Introduction: Emerging preclinical evidence suggests that semaglutide, a glucagon-like peptide receptor agonist (GLP-1RA) for type 2 diabetes mellitus (T2DM) and obesity, protects against neurodegeneration and neuroinflammation. However, real-world evidence for its ability to protect against Alzheimer's disease (AD) is lacking.

Methods: We conducted emulation target trials based on a nationwide database of electronic health records (EHRs) of 116 million US patients. Seven target trials were emulated among 1,094,761 eligible patients with T2DM who had no prior AD diagnosis by comparing semaglutide with seven other antidiabetic medications. First-ever diagnosis of AD occurred within a 3-year follow-up period and was examined using Cox proportional hazards and Kaplan-Meier survival analyses.

Results: Semaglutide was associated with significantly reduced risk for first-time AD diagnosis, most strongly compared with insulin (hazard ratio [HR], 0.33 [95% CI: 0.21 to 0.51]) and most weakly compared with other GLP-1RAs (HR, 0.59 [95% CI: 0.37 to 0.95]). Similar results were seen across obesity status, gender, and age groups.

Discussion: These findings support further studies to assess semaglutide's potential in preventing AD.

Highlights: Semaglutide was associated with 40% to 70% reduced risks of first-time AD diagnosis in T2DM patients compared to other antidiabetic medications, including other GLP-1RAs. Semaglutide was associated with significantly lower AD-related medication prescriptions. Similar reductions were seen across obesity status, gender, and age groups. Our findings provide real-world evidence supporting the potential clinical benefits of semaglutide in mitigating AD initiation and development in patients with T2DM. These findings support further clinical trials to assess semaglutide's potential in delaying or preventing AD.

Keywords: Alzheimer's disease; emulation target trial; patient electronic health records; prevention; real‐world data; semaglutide; type 2 diabetes.

FIGURE 1

Study flow diagram.

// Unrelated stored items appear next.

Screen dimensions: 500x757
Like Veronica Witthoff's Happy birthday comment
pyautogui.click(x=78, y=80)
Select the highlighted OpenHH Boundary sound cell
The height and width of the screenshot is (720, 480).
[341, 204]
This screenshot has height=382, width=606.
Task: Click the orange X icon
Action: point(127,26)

DPP‐4i, dipeptidyl‐peptidase‐4 inhibitor; GLP‐1RA, glucagon‐like peptide‐1 receptor agonist; SGLT2i, sodium‐glucose cotransporter‐2 inhibitor; SU, sulfonylurea; T2DM, type 2 diabetes mellitus; TUD, tobacco use disorder; TZD, thiazolidinedione. * The combined total of patients (n = 1,077,657) is not a sum of the patients from each of the seven comparison antidiabetic medication cohorts because a patient could be prescribed more than one antidiabetic medication during the study period, though there was no overlap between semaglutide and comparison medications groups. Other GLP‐1RAs included albiglutide (0.5%), dulaglutide (60.6%), exenatide (10.6%), liraglutide (35.2%), and lixisenatide (2.1%).

FIGURE 2

(A) Comparison of first‐time diagnosis of AD between propensity‐score‐matched semaglutide versus other antidiabetic medications groups in patients with T2DM and (B) cumulative AD incidences for the seven comparisons between propensity‐score‐matched semaglutide versus other antidiabetic medication groups. The exposure and comparison groups were propensity‐score matched for variables listed in Table 1, and the status of variables was based on the presence of related clinical codes any time up to 1 day before the index event (the first prescription of semaglutide vs comparison medication classes from December 2017 to May 2021). Outcomes were followed for 3 years after the index event for both matched exposure and comparison groups. Individuals in the matched groups were followed from the index event until the occurrence of the outcome, death, or loss to follow‐up or 3 years after the index event, whichever occurred first. Hazard rates were calculated using a Cox proportional hazards model with censoring applied. Overall risk =  number of patients with outcomes during follow‐up time window/number of patients in cohort at beginning of time window. DPP‐4i, dipeptidyl‐peptidase‐4 inhibitors; SGLT2i, sodium‐glucose cotransporter‐2 inhibitors; SU, sulfonylureas; TZD, thiazolidinediones. Other GLP‐1RAs included albiglutide, dulaglutide, exenatide, liraglutide, and lixisenatide.

FIGURE 3

Comparison of AD incidence (first‐time diagnosis) between propensity‐score‐matched semaglutide versus other antidiabetic medications groups in women with T2DM and in men with T2DM. AD, Alzheimer's disease; T2DM, type 2 diabetes mellitus.

FIGURE 4

Comparison of first‐time diagnosis of AD between propensity‐score matched semaglutide versus other antidiabetic medication groups in patients with T2DM who had recent medical encounters for obesity diagnosis in the past 2 years and in those who did not. AD, Alzheimer's disease; T2DM, type 2 diabetes mellitus.